In the last few months, a number of people have told me that they are taking breaks from Facebook and other social media because they believe that it is making them increasingly unhappy. As a result, I have been looking into what the research says about the effects these media have on emotional well being. The studies show that when we use them to increase face-to-face contact with actual, three-dimensional humans, they enrich our lives, but when we spend a lot of time using them for other purposes, they can have some very unsocial mental health consequences. Those include depression, low self-esteem, bitter jealousy, isolation, and loneliness.
The research has identified a couple of factors in this unhappiness. The first is what we can call the “comparing mind.” It is easy to understand that when we compare our most ordinary moments with other individuals’ “greatest hits”—the smiley friends, the fabulous vacations, the party pics—we can feel envious and depressed. But what is intriguing to me is that the research showed that social comparison in any direction (upward, downward or neutral) led to depression. How do we explain this finding?
Here’s my take: Facebook is, for many, an online vanity fair. It is social media for which we can present our “virtual egos” (read “fake selves”) for admiration or approval by others who are doing exactly the same thing. Used in this way, it is really about impression management. But when we use the medium to engage in narcissistic exhibitionism rather than to facilitate actual connections, the result is that, whether we judge ourselves as better than, less than, or equal to others, we don’t feel closer to them. The comparing mind doesn’t create intimacy; it fosters distance and separation.

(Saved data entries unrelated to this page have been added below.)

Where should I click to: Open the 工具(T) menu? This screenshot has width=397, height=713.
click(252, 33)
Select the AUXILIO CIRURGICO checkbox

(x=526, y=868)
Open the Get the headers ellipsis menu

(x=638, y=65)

Another factor linking Facebook use to depression is passive rather than active use of the medium. When people used it to communicate with friends, there was no relationship to depression; but when they spent more of their time passively scrolling through newsfeeds and other content rather than actively engaging with anyone, they felt disconnected, lonely and bored.
I believe there is a third factor, which I do not think is being given due attention. The anonymity of Facebook and other social media is disinhibiting; they free us to say things we would never say face-to-face. It would be great if that meant feeling free to express affection, respect, love and admiration more directly than we might in person, but that is hardly what has happened. No one can fail to notice how much “otherizing” and hatred there are in the conversations. This toxic hostility is especially obvious in the political debates.
I know that these discussions are unusually intense right now because we are in an election year. Still, when I read some of the threads, even from people who support candidates and positions with which I agree, the ugliness, shaming, sarcasm, accusations, name-calling, bullying and self-righteous rage leave me feeling like I need a shower. Hateful speech is painful for the speaker, not just for its target, and when we attack and demonize others (in the name of all that’s good and true), we increase our own unhappiness.
Why is there such an irresistible draw to this kind of anti-social interaction? Maybe it is because when we spend too much time in the trance of the virtual world we can begin to mistake it for the real one, so that we start to believe that posting rants on Facebook is the same thing as actually working for a better world. The cure for the inevitable frustration and unhappiness that this causes us is straightforward: turn off the computer, leave the house, and find ways of connecting face-to-face with real people who are taking concrete action in the world to resolve the issues that concern us.
Come to think of it, turning off the computer might be good advice for a lot of us. Today, one out of every 13 people on the planet are Facebook users, and more than half of these log on every day. Among 18 to 34-year-olds, nearly half log on minutes after waking up, and 28 percent do so before getting out of bed. When so many people mistake updating, posting and “liking” for intimacy, is it any wonder that so many also feel restless, lonely, and unhappy?